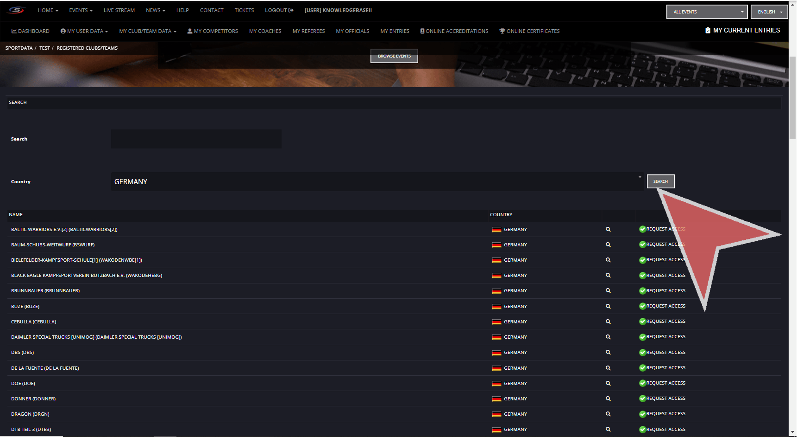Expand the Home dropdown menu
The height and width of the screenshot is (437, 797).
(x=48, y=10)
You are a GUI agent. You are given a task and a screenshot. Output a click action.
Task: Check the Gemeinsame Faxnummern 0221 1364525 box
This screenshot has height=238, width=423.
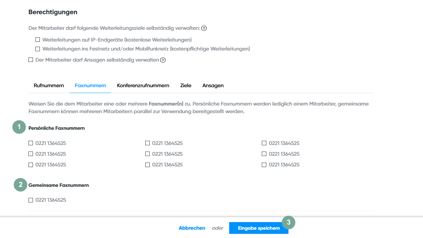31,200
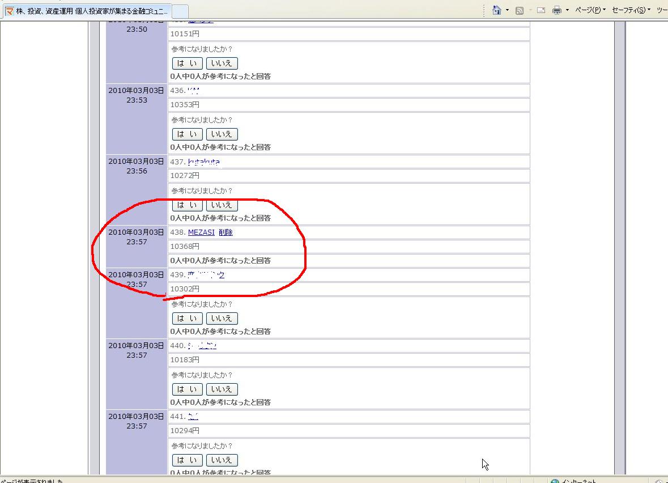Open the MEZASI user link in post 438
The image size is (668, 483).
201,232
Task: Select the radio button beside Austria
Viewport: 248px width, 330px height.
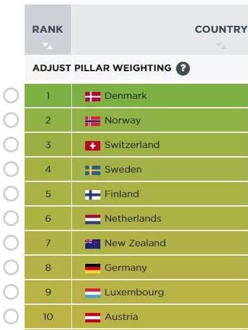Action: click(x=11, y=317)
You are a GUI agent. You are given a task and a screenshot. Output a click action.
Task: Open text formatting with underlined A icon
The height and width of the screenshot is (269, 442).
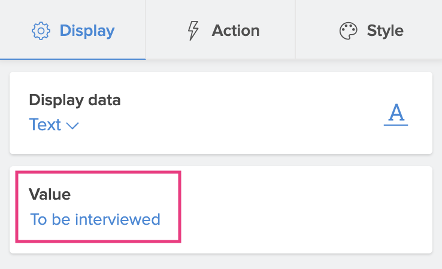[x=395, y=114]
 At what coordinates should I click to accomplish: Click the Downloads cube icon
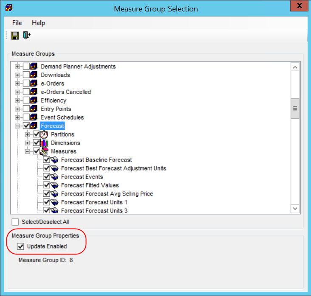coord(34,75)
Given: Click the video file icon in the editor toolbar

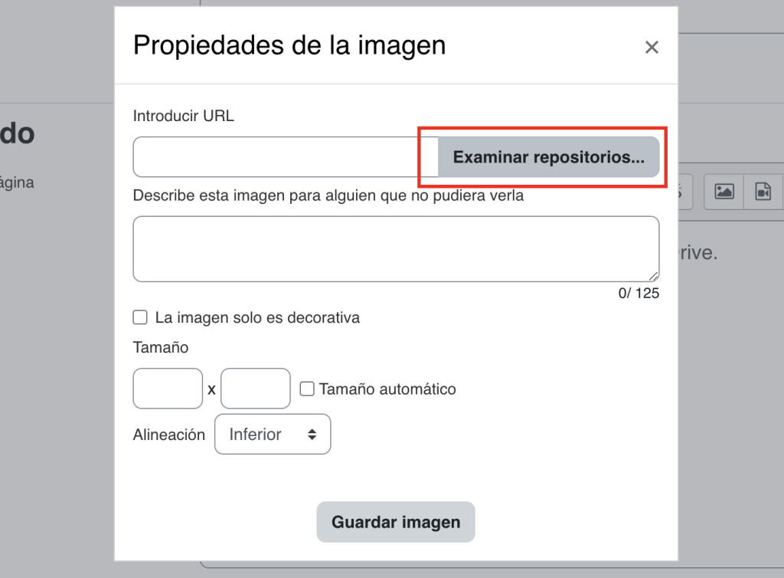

* * * *

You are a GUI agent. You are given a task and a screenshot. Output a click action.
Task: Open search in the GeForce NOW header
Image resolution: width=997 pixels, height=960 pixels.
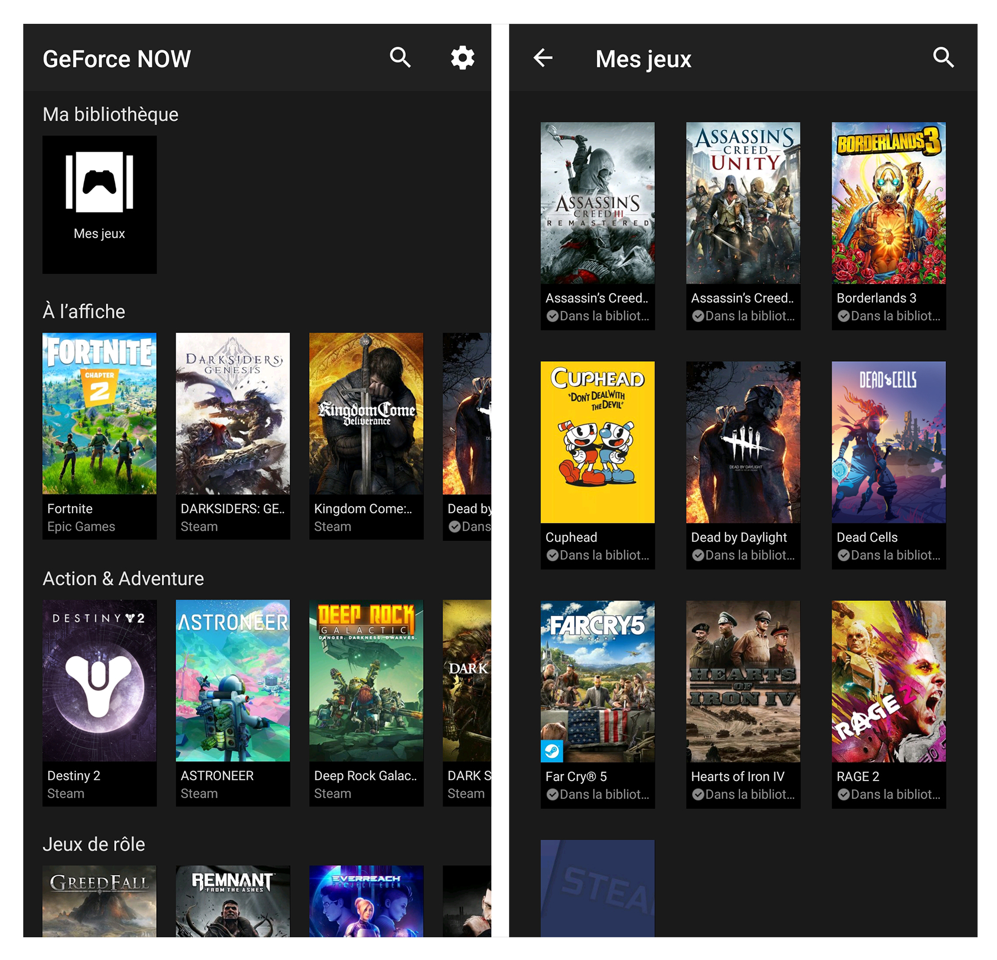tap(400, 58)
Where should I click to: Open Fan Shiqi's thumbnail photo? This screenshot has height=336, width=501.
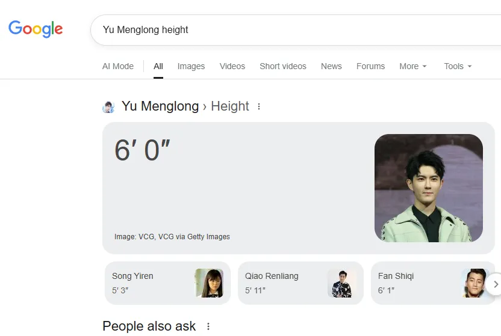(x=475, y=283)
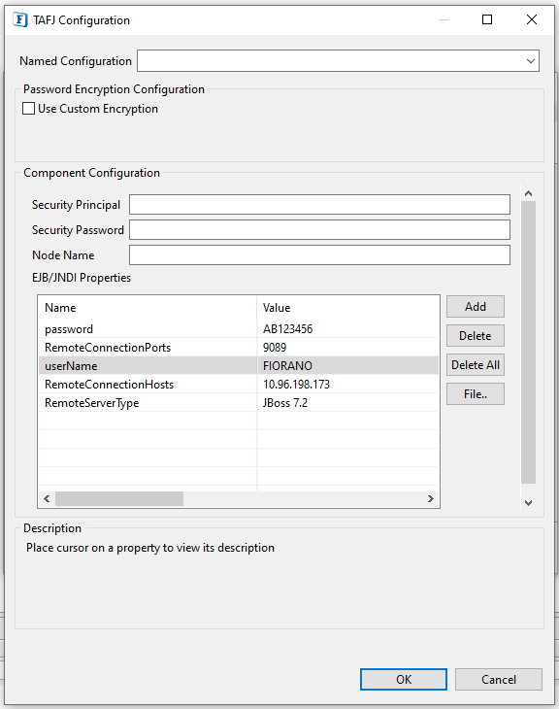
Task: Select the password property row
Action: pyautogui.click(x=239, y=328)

* * * *

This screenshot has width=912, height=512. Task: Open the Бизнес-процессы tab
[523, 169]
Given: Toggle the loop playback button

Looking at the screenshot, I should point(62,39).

* * * *

→ **Task item**: Starting at the line containing "Task: Check the" and stopping at the line containing "Given: Click the", output every line above exactly, both ends included, with pictures omitted.

→ **Answer to this problem**:
Task: Check the Gemeinsame Faxnummern 0221 1364525 box
This screenshot has height=238, width=423.
31,200
Open the MEZASI user link in post 438
The image size is (668, 483).
201,232
Task: Select the radio button beside Austria
Viewport: 248px width, 330px height.
Action: click(x=11, y=317)
You are a GUI agent. You are given a task and a screenshot. Output a click action.
Task: Open text formatting with underlined A icon
The height and width of the screenshot is (269, 442).
[x=395, y=114]
 At what coordinates should I click to accomplish: Click the Downloads cube icon
coord(34,75)
Given: Click the video file icon in the editor toolbar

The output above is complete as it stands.